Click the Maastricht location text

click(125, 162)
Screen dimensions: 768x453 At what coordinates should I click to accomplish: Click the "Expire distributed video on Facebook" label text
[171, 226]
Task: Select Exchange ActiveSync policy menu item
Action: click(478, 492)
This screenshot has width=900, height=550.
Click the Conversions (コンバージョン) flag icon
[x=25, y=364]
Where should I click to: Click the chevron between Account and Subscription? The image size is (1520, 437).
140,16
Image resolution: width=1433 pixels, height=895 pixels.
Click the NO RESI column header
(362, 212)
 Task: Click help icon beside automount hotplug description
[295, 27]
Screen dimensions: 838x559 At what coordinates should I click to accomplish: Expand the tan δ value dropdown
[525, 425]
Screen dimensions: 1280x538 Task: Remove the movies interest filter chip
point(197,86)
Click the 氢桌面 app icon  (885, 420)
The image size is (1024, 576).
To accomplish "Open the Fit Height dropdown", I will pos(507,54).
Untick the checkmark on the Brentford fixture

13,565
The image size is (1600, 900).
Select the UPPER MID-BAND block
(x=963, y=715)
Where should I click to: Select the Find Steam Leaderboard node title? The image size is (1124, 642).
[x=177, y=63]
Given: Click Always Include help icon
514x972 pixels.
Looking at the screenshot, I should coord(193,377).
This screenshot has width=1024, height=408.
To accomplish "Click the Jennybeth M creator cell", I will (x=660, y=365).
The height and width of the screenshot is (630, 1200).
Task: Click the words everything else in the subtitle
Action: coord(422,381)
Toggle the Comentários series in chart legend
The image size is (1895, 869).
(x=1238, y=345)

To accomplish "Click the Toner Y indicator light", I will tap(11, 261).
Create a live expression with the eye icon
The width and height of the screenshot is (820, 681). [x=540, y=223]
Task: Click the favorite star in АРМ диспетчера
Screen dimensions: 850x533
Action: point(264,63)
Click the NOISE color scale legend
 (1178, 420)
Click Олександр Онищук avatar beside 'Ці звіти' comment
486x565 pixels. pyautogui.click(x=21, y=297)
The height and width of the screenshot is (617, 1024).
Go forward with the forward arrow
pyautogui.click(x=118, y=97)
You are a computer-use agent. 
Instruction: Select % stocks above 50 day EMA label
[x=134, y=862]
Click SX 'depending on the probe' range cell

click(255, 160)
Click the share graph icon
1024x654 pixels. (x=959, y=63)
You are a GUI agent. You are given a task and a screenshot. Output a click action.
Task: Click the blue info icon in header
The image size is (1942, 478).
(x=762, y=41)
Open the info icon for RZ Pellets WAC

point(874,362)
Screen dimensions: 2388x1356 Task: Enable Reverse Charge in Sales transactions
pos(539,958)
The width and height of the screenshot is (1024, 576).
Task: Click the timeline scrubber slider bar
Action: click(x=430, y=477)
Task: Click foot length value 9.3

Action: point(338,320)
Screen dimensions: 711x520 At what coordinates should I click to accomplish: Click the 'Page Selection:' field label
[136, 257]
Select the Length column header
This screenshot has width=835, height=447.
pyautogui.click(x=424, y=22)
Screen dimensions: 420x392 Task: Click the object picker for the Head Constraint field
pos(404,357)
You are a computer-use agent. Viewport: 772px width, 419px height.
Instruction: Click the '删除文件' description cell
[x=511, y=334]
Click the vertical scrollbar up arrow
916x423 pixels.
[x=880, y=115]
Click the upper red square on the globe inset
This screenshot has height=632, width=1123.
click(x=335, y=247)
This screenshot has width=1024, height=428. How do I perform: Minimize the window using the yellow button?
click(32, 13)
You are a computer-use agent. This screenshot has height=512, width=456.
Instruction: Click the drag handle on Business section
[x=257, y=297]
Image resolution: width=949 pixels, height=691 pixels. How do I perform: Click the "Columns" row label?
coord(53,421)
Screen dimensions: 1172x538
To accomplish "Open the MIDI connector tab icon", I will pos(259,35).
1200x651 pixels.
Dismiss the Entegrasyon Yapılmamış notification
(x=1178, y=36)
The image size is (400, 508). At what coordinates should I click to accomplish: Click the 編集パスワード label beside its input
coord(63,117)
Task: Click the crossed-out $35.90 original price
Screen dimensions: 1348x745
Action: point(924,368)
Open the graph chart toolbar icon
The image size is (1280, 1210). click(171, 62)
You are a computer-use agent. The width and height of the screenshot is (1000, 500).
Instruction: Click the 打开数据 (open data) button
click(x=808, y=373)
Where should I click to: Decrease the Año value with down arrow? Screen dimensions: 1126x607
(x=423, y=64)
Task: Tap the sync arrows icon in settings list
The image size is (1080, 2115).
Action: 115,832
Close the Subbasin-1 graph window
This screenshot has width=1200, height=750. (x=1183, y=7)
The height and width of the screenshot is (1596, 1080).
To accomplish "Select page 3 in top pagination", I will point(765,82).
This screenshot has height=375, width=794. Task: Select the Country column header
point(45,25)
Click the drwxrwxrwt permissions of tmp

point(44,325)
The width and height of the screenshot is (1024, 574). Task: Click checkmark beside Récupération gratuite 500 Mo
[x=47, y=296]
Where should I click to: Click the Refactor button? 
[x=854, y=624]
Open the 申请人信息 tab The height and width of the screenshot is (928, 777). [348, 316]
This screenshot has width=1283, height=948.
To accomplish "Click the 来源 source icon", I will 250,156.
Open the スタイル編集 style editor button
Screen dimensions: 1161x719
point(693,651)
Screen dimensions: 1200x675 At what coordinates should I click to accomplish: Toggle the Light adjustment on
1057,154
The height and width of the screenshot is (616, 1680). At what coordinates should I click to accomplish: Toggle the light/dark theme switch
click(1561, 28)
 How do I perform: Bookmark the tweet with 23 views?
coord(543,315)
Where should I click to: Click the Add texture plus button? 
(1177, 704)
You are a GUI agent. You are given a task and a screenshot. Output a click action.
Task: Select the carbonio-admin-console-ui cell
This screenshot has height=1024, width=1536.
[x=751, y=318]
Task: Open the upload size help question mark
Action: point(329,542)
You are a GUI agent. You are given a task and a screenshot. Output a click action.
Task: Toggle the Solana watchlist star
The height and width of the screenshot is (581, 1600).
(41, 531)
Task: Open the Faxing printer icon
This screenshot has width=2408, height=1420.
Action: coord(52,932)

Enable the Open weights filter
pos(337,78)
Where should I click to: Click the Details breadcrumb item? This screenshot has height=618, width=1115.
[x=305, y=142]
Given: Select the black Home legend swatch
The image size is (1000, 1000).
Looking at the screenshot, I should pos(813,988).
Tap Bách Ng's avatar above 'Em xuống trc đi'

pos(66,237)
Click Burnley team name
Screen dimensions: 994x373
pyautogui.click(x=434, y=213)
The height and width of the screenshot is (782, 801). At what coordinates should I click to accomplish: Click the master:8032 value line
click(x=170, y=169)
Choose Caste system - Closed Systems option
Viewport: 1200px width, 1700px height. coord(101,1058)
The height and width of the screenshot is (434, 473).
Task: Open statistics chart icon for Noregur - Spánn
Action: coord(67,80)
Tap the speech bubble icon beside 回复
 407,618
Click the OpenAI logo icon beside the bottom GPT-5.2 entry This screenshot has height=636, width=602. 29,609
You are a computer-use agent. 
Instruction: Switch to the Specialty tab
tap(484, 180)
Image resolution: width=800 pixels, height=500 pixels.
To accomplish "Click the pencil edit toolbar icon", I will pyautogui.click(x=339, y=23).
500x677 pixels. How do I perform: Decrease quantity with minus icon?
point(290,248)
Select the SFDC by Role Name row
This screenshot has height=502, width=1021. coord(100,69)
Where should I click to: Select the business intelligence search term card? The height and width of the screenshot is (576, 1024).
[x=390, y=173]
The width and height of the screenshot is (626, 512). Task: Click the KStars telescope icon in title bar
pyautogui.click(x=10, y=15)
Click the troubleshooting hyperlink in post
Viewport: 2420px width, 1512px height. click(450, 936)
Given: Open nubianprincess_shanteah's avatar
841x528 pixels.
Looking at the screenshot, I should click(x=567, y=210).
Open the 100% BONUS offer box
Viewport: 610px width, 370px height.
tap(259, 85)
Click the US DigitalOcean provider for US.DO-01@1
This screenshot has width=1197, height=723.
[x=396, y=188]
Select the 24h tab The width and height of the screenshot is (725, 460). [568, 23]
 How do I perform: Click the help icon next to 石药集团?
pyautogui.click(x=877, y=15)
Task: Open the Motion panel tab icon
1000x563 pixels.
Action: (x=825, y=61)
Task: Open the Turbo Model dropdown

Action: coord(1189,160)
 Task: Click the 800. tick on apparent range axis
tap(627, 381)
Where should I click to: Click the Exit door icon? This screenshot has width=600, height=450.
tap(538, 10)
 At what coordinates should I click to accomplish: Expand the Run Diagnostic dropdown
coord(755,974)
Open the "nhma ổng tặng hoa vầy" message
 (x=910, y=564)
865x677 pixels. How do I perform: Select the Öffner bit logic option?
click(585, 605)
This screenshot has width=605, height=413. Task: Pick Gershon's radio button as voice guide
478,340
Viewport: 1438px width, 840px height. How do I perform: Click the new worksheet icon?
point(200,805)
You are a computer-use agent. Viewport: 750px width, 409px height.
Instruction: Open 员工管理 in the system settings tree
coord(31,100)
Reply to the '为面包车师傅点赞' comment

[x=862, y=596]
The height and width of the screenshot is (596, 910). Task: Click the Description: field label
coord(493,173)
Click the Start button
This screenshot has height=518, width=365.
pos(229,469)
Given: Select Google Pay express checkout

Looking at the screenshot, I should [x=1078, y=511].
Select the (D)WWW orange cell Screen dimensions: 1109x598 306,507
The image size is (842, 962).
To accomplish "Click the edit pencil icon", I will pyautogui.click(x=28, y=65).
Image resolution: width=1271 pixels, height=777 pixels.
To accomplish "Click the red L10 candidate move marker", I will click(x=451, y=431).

◆ Problem details
Please give an exact copy of the lines above, beginning with the line containing "Instruction: Click the drag" and running through the line containing "Task: Click the crossed-out", and of no other lines.

◆ Result for this task
Instruction: Click the drag handle on Business section
[x=257, y=297]
Image resolution: width=949 pixels, height=691 pixels. How do I perform: Click the "Columns" row label?
coord(53,421)
Screen dimensions: 1172x538
To accomplish "Open the MIDI connector tab icon", I will pos(259,35).
1200x651 pixels.
Dismiss the Entegrasyon Yapılmamış notification
(x=1178, y=36)
The image size is (400, 508). At what coordinates should I click to accomplish: Click the 編集パスワード label beside its input
coord(63,117)
Task: Click the crossed-out $35.90 original price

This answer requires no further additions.